Wednesday, January 26, 2011

Dhobi Ghat - Baby Steps into the 20th century



Hindi cinema, particularly that called Bollywood cinema, is often a pastiche of snippets and vignettes from cinema all over the world. And the influences are usually aged and not modern. Thus Life in a Metro, the film that could almost be Dhobi Ghat if minimalized, took an entire sequence in its interconnecting stories from the Billy Wilder 1960 film The Apartment, but wove in a few other tales around the trysting place to modernize the whole. Others did not care as much – Tees Maar Khan went right to deSica’s 1966 film After the Fox and simply added in a few extreme characters and item songs to season the tale for Indian palates.

Now Kiran Rao has dared to drag Hindi cinema into the 20th century by making Dhobi Ghat. Simply for that attempt to move beyond the set narrative based films we should commend her. However, these are still baby steps and a large distance remains to be traversed. The influence of world cinema is very strong on Dhobi Ghat. The set of interconnecting stories shifting and reforming like dynamic puzzle pieces around a teeming city, and the pensive mood set by the reclusive artist as he broods over video-taped letters he finds, makes it easy to spot the unmistakable Wong Kar Wai influence. In 1994 Kar Wai made Chungking Express, a story of two love-lorn policemen, unconnected tales, except for the city they were in, and the fact that both had lost love. There too the mood was pensive, dreamy, and whole film an artist’s palette of color, mood and motion. Of course more recently Inarritu has taken interconnecting stories to a different level, starting with Amores Perros. The stories intersect usually triggered by some violent or catastrophic event, something that has no doubt influenced Kiran Rao. Skirting city centric films like Paris Je T’Aime, which somehow tried to connect 20 stories set in the real star of the film, Paris, she makes Mumbai an almost living breathing entity without glorifying it in any way. This is a scary Mumbai, where the watchman does not know what happened to a past tenant and (without spoilers given away) that seems almost unbelievable, there are drug wars and killings, and good looking men pimp their looks for money.
::::
GIVEN INSTRUCTION :: Rewrite the part of the Dhobi Ghat review starting at "Hindi cinema, particularly" and ending at "for Indian palates.", putting "patchwork" in place of "pastiche".

SOURCE DATA ::
::::
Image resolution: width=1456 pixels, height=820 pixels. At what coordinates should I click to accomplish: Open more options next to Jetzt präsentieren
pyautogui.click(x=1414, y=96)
::::
OUTPUT OF THE EXERCISE ::
Hindi cinema, particularly that called Bollywood cinema, is often a patchwork of snippets and vignettes from cinema all over the world. And the influences are usually aged and not modern. Thus Life in a Metro, the film that could almost be Dhobi Ghat if minimalized, took an entire sequence in its interconnecting stories from the Billy Wilder 1960 film The Apartment, but wove in a few other tales around the trysting place to modernize the whole. Others did not care as much – Tees Maar Khan went right to deSica’s 1966 film After the Fox and simply added in a few extreme characters and item songs to season the tale for Indian palates.